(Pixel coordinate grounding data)
<<<<

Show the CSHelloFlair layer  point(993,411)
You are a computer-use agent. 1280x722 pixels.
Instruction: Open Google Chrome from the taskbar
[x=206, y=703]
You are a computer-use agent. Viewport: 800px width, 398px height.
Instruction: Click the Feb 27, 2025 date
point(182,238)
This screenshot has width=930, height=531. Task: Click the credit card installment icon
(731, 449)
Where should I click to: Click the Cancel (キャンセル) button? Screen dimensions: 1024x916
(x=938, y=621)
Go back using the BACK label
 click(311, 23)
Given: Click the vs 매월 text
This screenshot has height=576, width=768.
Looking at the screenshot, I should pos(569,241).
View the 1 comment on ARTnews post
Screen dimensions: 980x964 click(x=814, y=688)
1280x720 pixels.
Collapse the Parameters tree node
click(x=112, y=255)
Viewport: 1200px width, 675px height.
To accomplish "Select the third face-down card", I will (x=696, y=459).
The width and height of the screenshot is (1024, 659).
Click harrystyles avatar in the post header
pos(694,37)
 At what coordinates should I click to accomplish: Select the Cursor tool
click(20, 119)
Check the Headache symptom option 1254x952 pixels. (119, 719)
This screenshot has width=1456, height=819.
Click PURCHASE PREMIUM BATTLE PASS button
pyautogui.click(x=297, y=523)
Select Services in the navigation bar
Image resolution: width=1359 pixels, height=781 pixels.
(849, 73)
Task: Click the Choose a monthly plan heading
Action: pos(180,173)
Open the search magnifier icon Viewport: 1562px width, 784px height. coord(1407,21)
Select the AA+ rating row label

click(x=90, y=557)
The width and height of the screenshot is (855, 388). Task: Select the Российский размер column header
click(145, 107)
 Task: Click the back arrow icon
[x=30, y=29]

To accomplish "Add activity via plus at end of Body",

>>>>

*TASK BRIEF*.
Every line above from the line with "Collapse the Parameters tree node" to the line with "The width and height of the screenshot is (1024, 659)." is wanted, ends included; write them out exactly and add no other line.

*SOLUTION TO THIS TASK*.
Collapse the Parameters tree node
click(x=112, y=255)
Viewport: 1200px width, 675px height.
To accomplish "Select the third face-down card", I will (x=696, y=459).
The width and height of the screenshot is (1024, 659).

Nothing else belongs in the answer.